Making your research accessible

How to share research and findings with the media: Reading results backwards

By 13 January 2014

Generally, researchers try to be as accurate as they can, as they attempt to produce consistent, robust, and reliable results to inform policy recommendations.  However, we have to recognize that the media and researchers approach evidence from different sides of the problem, which can lead to miscommunication.

Researchers and journalists: Evidence use from different sides

Researchers tend to focus their attention on describing and specifying the problem in all its nuances, isolating all the variables that could introduce bias in their analysis (admittedly being paranoid if something is missing).  As such, the analysis of the topic tends to lead to clear conclusions, leaving little space for counter arguments (although these do of course exist).

At the other end of the spectrum, we have the media.  Reporters and journalists can seem like they want to know the end of the movie before they see it.  This often means that researchers needs to capture their attention in no more than 30 seconds.

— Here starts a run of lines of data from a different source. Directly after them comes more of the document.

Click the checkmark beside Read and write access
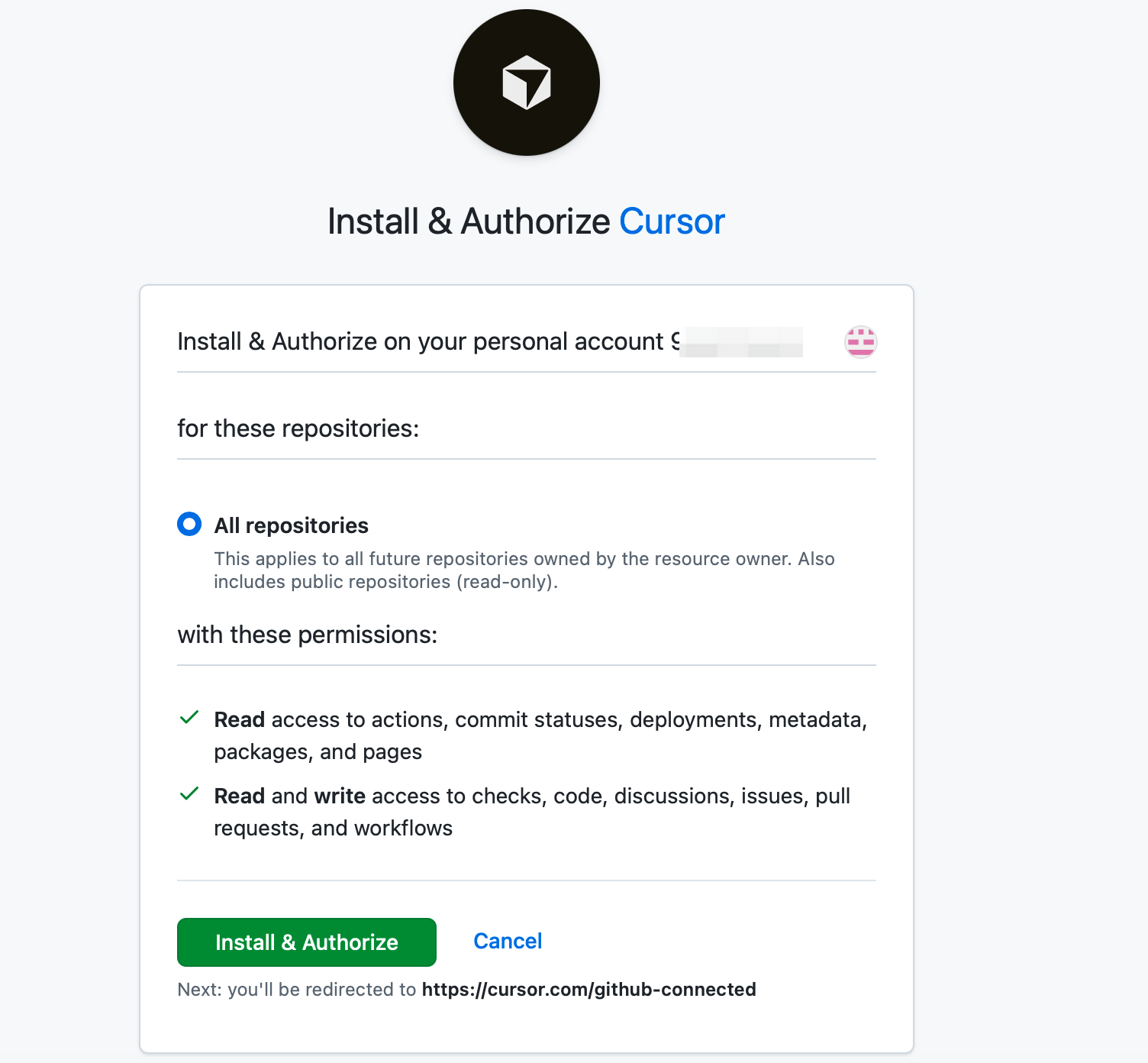coord(189,794)
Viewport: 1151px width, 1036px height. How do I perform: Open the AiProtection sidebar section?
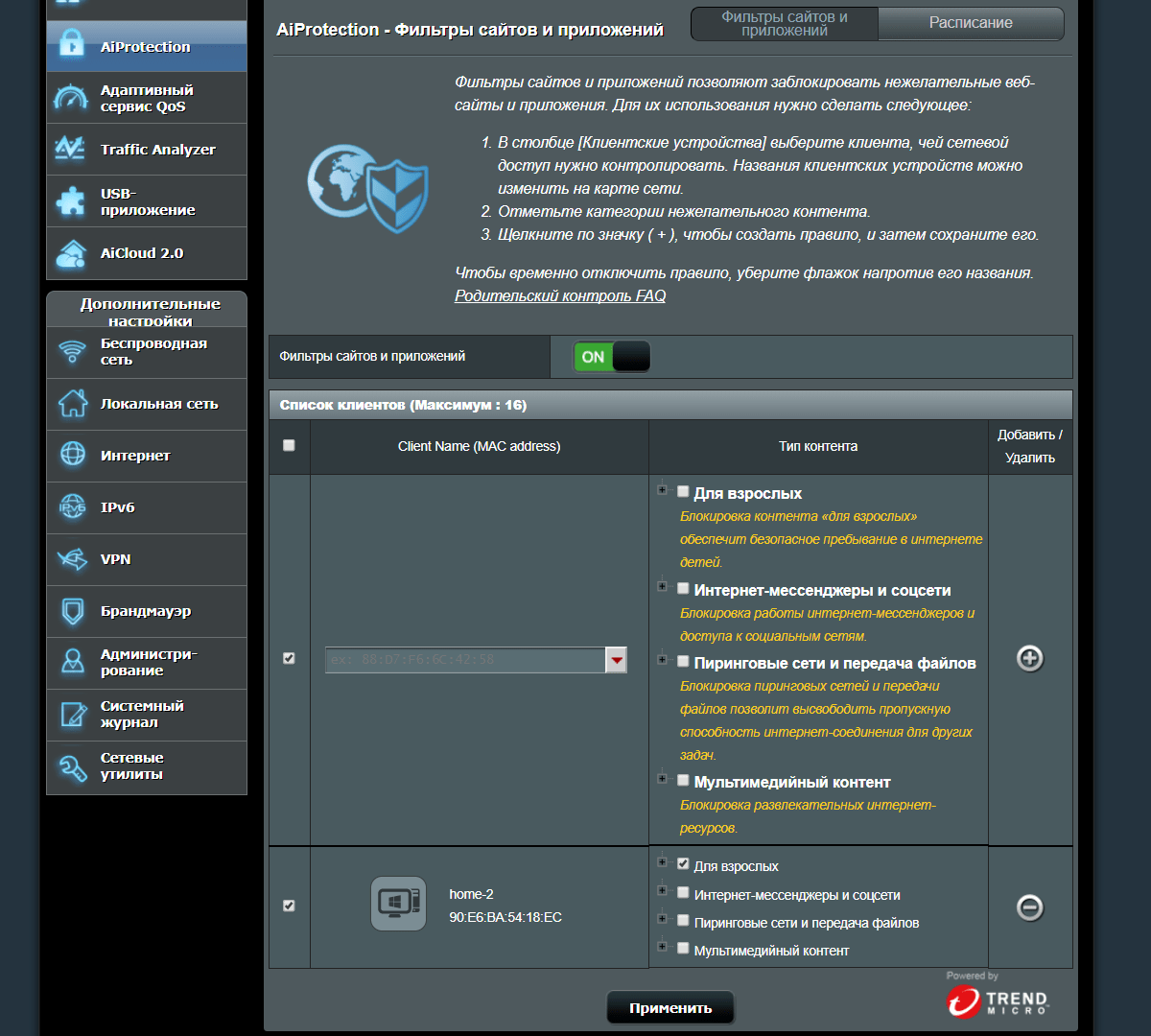[146, 46]
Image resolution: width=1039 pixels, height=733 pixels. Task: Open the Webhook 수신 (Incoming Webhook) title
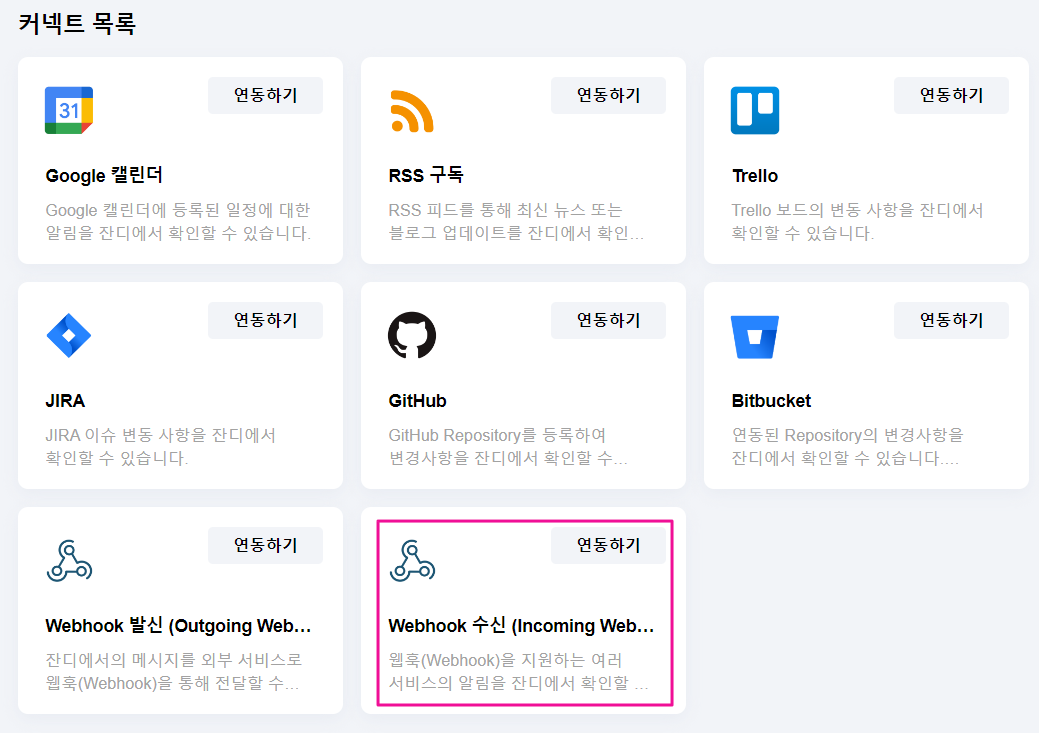pyautogui.click(x=521, y=626)
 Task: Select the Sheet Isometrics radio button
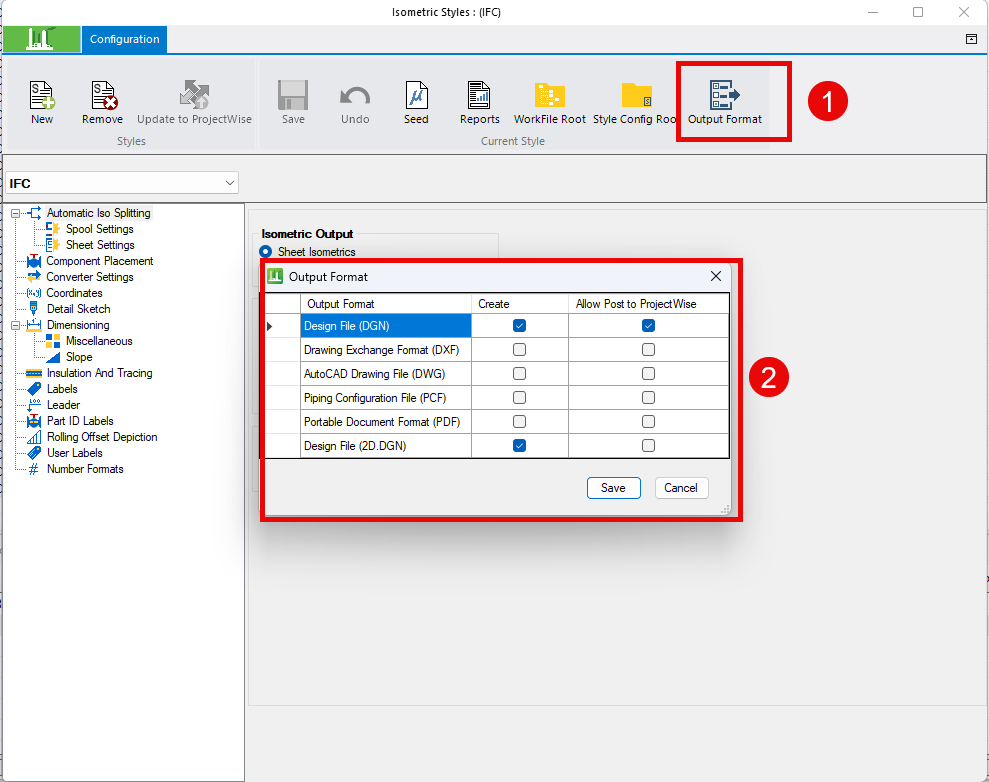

The result is a ‘4D problem’ – the need to accelerate time and meaning  in order for journalists to understand the entire story.

Reading results backwards

This is why I would suggest that, as researchers, we have to present our findings as history being read backwards, focusing on our conclusions and working backwards to unpack our evidence.  This means we need to have an engaging conclusion that captivates the audience in order to encourage them to follow the full story.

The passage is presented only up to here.